Wonder why WWE’s tag division is in disarray? Let’s rewind back all the way back to…2014, when the Usos successfully defended their championship against Los Matadores, the Real Americans and RybAxel – i.e. three teams that have long since either split or ceased appearing on television. Yeesh. Even the Twin Towers managed to survive more than one ‘Mania cycle.
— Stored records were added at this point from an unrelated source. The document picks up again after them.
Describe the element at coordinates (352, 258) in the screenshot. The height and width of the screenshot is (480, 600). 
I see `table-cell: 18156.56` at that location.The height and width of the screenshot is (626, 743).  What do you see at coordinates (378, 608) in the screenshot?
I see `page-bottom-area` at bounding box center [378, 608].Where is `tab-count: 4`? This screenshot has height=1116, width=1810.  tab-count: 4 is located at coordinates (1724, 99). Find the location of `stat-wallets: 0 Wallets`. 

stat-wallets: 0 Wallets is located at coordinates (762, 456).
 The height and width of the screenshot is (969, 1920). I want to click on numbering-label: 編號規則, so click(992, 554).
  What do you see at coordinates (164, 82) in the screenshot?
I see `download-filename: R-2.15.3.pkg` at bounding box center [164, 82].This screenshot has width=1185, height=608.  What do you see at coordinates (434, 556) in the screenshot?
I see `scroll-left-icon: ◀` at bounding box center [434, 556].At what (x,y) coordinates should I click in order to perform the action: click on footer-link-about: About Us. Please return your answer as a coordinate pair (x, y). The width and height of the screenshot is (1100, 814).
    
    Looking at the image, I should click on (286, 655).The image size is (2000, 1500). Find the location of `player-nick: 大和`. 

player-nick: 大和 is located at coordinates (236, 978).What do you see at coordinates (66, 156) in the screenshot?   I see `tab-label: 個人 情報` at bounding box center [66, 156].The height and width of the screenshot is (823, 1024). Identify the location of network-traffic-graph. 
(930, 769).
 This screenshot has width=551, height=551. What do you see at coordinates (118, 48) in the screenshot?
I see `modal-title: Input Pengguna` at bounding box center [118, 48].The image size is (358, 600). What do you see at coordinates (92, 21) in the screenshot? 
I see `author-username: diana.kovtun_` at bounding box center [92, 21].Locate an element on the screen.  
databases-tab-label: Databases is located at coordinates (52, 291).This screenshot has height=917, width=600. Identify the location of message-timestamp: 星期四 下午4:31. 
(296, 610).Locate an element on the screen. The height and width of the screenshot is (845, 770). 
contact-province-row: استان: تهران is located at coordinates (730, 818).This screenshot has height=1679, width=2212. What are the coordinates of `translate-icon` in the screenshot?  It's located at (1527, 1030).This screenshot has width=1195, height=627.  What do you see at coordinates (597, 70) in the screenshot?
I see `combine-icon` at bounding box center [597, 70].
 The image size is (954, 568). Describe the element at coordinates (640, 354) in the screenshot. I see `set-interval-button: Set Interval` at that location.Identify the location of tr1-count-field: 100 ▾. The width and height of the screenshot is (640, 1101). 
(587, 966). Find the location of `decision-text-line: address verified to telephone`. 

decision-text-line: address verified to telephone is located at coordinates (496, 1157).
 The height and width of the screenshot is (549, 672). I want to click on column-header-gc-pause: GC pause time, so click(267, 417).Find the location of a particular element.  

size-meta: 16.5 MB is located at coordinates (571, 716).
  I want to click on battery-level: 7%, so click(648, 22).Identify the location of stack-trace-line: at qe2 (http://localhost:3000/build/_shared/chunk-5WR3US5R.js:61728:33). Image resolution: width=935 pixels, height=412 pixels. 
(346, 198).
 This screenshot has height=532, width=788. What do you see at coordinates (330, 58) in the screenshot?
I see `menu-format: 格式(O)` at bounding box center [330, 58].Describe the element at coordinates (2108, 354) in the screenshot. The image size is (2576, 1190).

If Triple H goes down to Roman Reigns on Sunday (a distinct probability), he will have one more thing in common with his former DX runningmate and BFF Shawn Michaels. A defeat would mark the Game’s 11th loss at WrestleMania, tying none other HBK (though the current champ’s nine wins, compared to Michaels’ six, save him some face) for all-time notoriety. Naturally, that’s a testament to their longevity and, moreover, gamesmanship later in their careers. But who would’ve thought these guys would have absorbed more ‘Mania losses than Heath Slater, Zack Ryder and the Bushwhackers combined?
Thank God It’s Sunday?
People kid about PPVs sometimes feeling more like Sunday Night Raw, but odds are WWE’s monthly marquees won’t be trading timeslots with its flagship USA show anytime soon. Though there was one instance when the powers that be arbitrarily aired WrestleMania on a Monday evening: the all-around anomalous, multi-city simulcast melee that was ‘Mania 2. Why it took place on April 7, 1986 as opposed to April 6 is anyone’s guess. Then again, maybe it’s a more appropriate notion for these modern times, when finding time for Walking Dead finales, MLB openers, awards ceremonies and Game of Thrones while prioritizing WWE’s umpteen Sunday specials leaves us wishing – in the spirit of Mania 2 – we could be in three places at once.